Conforme reiterada jurisprudência desta Corte Superior, o trancamento do processo em habeas corpus, por ser medida excepcional, somente é cabível quando ficarem demonstradas, de maneira inequívoca e a um primeiro olhar, a atipicidade da conduta, a absoluta falta de provas da materialidade do crime e de indícios de autoria ou a existência de causa extintiva da punibilidade, situações estas que não constato caracterizadas na espécie.
Tendo em vista que a denúncia é uma peça processual por meio da qual o órgão acusador submete ao Poder Judiciário o exercício do jus puniendi , o legislador estabeleceu alguns requisitos essenciais para a formalização da acusação, a fim de que seja assegurado ao investigado o escorreito exercício do contraditório e da ampla defesa. Na verdade, a própria higidez da denúncia opera como uma garantia do réu.
Segundo o disposto no art. 41 do Código de Processo Penal, "A denúncia ou queixa conterá a exposição do fato criminoso, com todas as suas circunstâncias, a qualificação do acusado ou esclarecimentos pelos quais se possa identificá-lo, a classificação do crime e, quando necessário, o rol das testemunhas".
Por sua vez, no juízo de admissibilidade da acusação, em grau de cognição superficial e limitado, prevê o art. 395 do CPP:
Art. 395. A denúncia ou queixa será rejeitada quando: (Redação dada pela Lei nº 11.719, de 2008).
I - for manifestamente inepta; (Incluído pela Lei nº 11.719, de 2008).
II - faltar pressuposto processual ou condição para o exercício da ação penal; ou (Incluído pela Lei nº 11.719, de 2008).
III - faltar justa causa para o exercício da ação penal.
Logo, a denúncia deve ser recebida se, atendido seu aspecto formal (art. 41, c/c o art. 395, I, ambos do CPP) e identificada a presença tanto dos pressupostos de existência e validade da relação processual quanto das condições para o exercício da ação penal (art. 395, II, do CPP), a peça vier acompanhada de lastro probatório mínimo a amparar a acusação (art. 395, III, do CPP).
A inicial descreve, em síntese, ter o investigado aceitado e recebido a indicação de um cargo em comissão na estrutura da Câmara Legislativa do Município de Laguna/SC em troca do compromisso de não compor chapa diversa e de votar favoravelmente àquela encabeçada por CleZZZZZZZ para o cargo de presidente do legislativo municipal ("Do mesmo modo, para RXXXX MEXXXXXXS, CLEOSMAR, com auxílio de ANTÔNIO ("Tono"), ofereceu e prometeu e o primeiro aceitou a promessa e depois recebeu um cargo em comissão, para o qual ROGÉRIO indicou Fillipe VXXXXXX, admitido em1º/03/2018 como Assessor Especial Legislativo").

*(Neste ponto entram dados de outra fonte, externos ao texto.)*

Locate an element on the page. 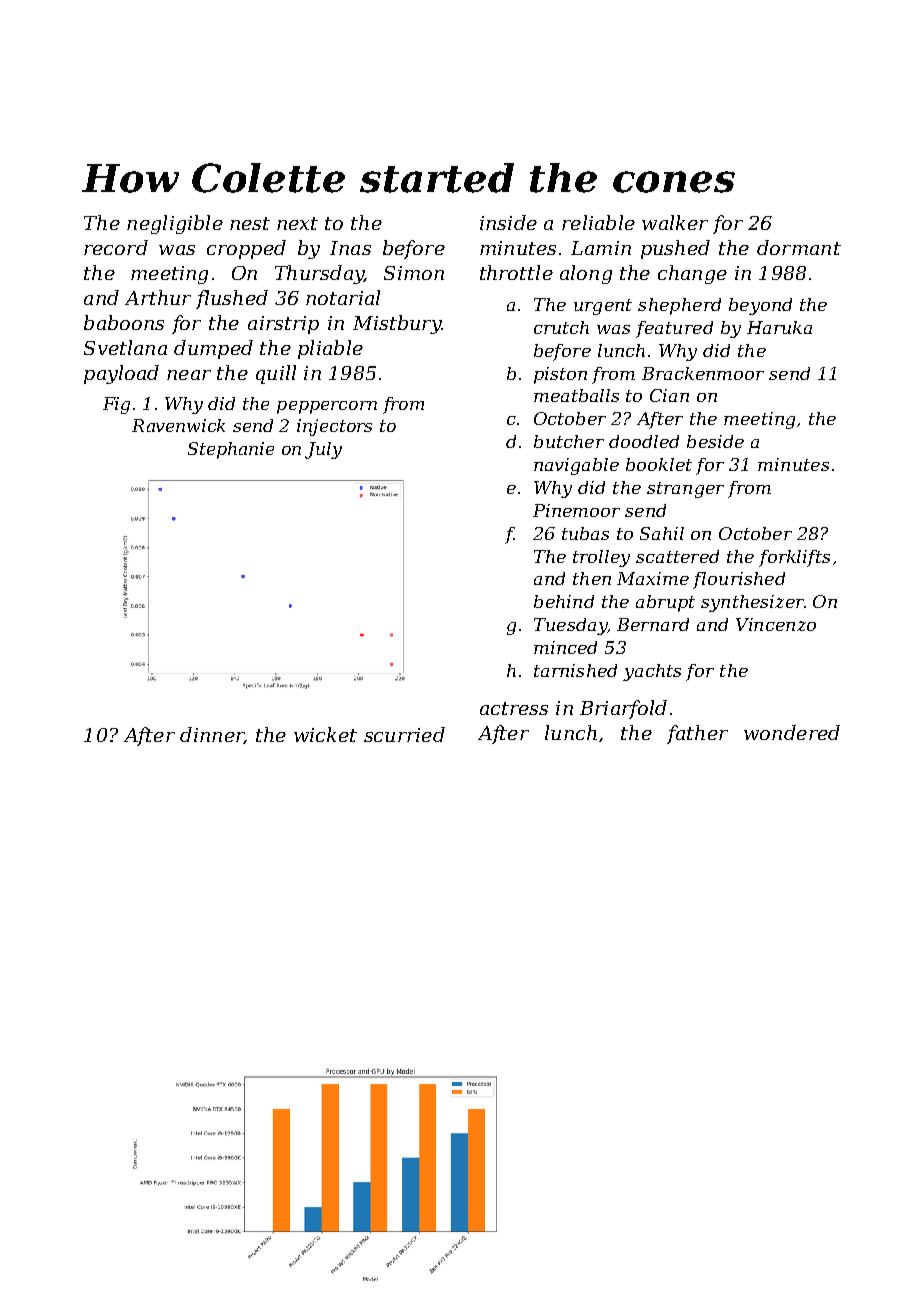 This image has height=1311, width=924. tubas is located at coordinates (585, 533).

O crime de corrupção é formal, o que torna prescindível a prática do ato de ofício. O contexto da eleição para Presidência da Câmara Legislativa do Município de Laguna - SC, para o biênio 2017/2018, de acordo com a inicial acusatória, era de utilização de meios ilícitos para obtenção de votos.
É certo que a vantagem indevida exigida para caracterização do crime de corrupção passiva vai além do mero recebimento de valores. Sabe-se, também, que a troca de votos por indicações a cargos comissionados - toma lá dá cá - é da praxe parlamentar brasileira. Infelizmente, ainda que se possa considerar esse comportamento imoral, não é ilegal, desde que ausentes outros desdobramentos.

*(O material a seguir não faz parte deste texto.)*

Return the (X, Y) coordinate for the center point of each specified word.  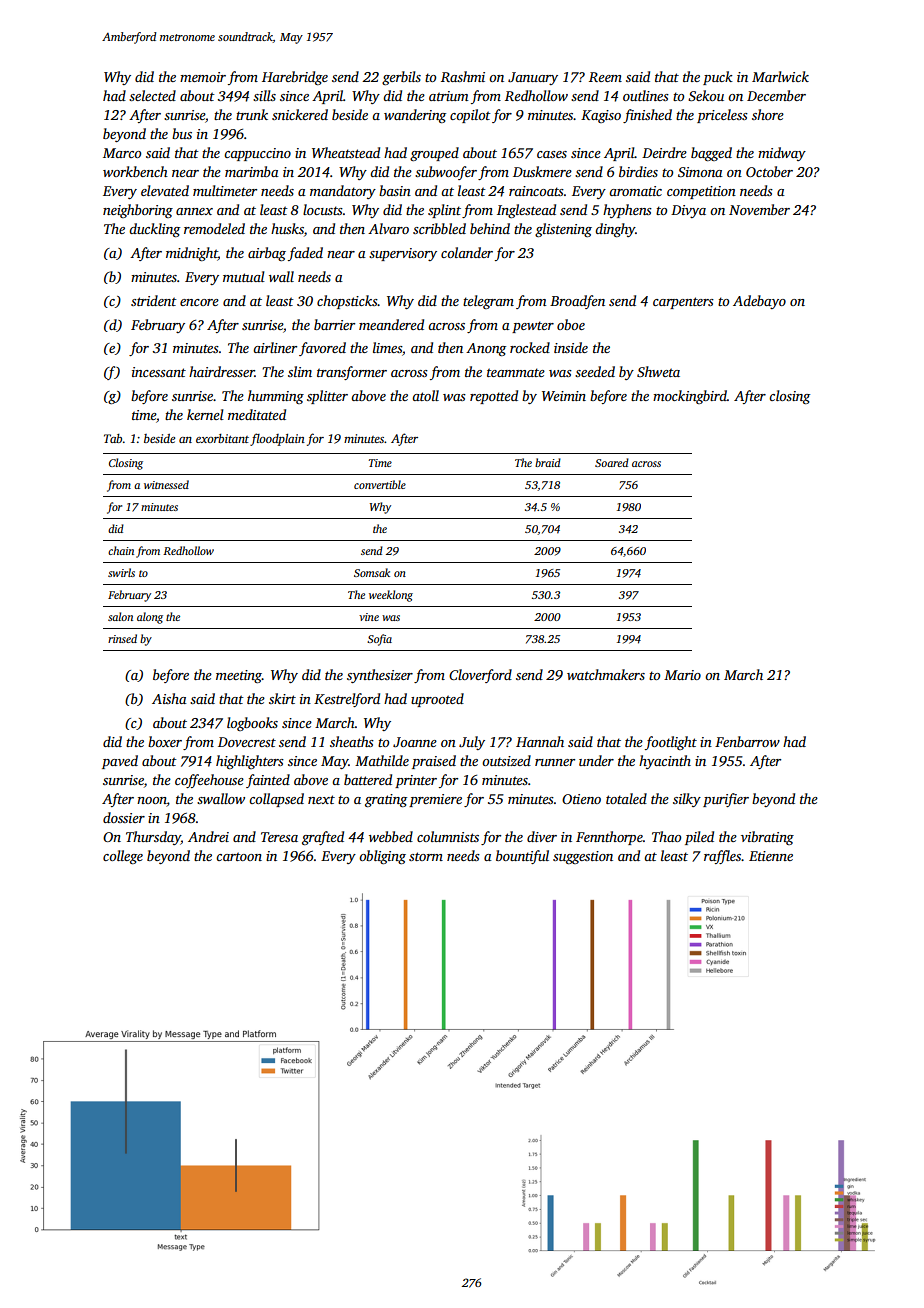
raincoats (536, 191)
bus (182, 133)
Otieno (581, 799)
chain (121, 550)
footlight (671, 743)
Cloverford (480, 676)
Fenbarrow (747, 741)
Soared (612, 462)
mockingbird (690, 397)
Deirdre (664, 152)
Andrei (208, 836)
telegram (488, 302)
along (150, 618)
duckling (154, 230)
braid (548, 462)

Na hipótese, a inicial acusatória, especificamente em relação ao recorrente, não descreve elementos que permitam identificar, com mínima segurança, o recebimento de vantagem que possa ser considerada ilícita pelo agente político investigado.

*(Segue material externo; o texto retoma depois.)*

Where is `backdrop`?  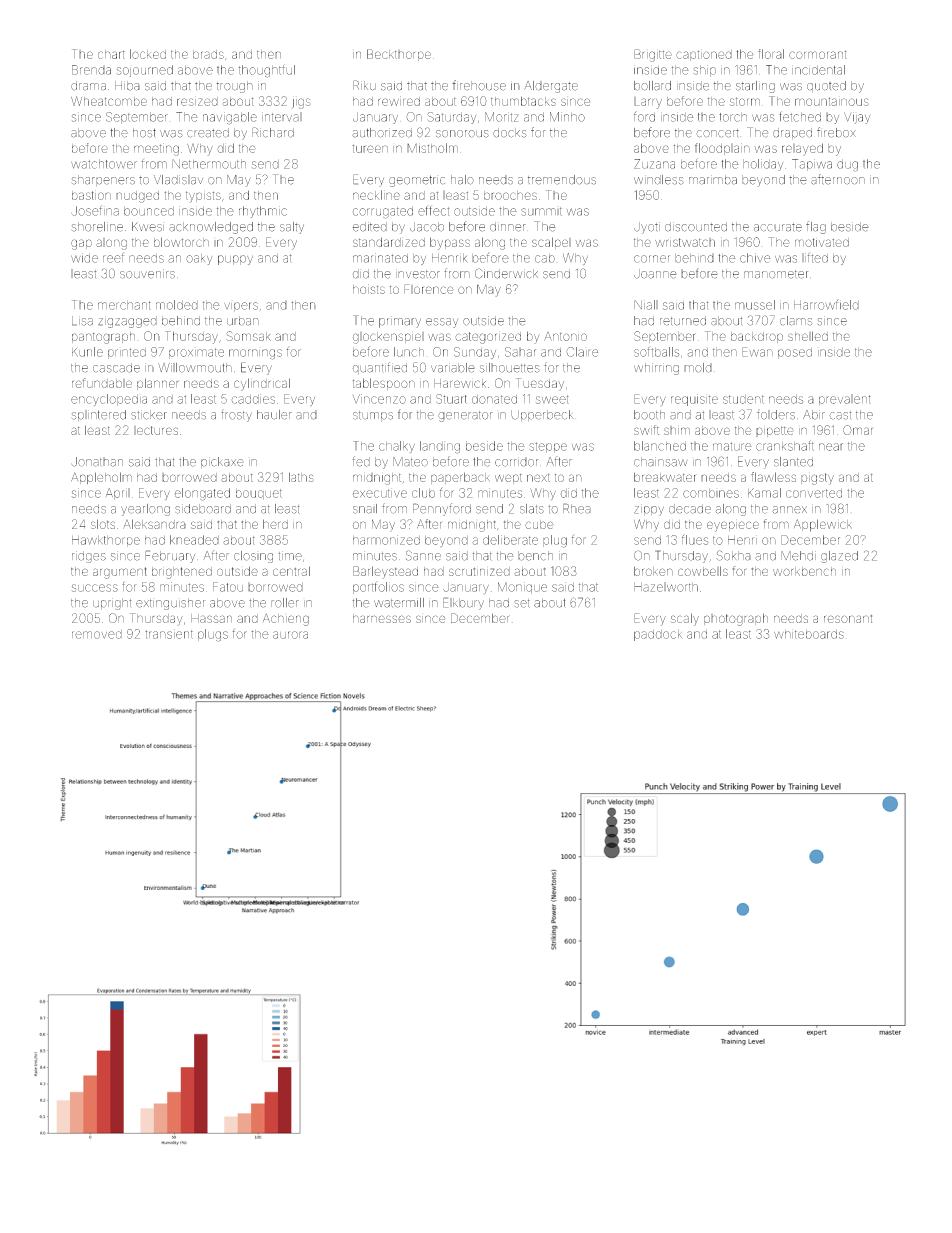 backdrop is located at coordinates (757, 337).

O reconhecimento da coação ilegal, apenas por ausência de requisito formal da denúncia, não consubstancia juízo de inocência, mas de mera constatação de que não foram demonstradas todas as evidências necessárias para justificar a persecução penal.
III. Dispositivo
À vista do exposto, concedo a ordem , a fim de declarar a inépcia da denúncia, apenas em relação ao recorrente, no Processo n. 5004618- 36.2020.8.24.0040/SC, da Vara Criminal da Comarca de Laguna - SC, sem prejuízo de que nova acusação seja oferecida, com estrita observância dos ditames previstos no art. 41 do Código de Processo Penal.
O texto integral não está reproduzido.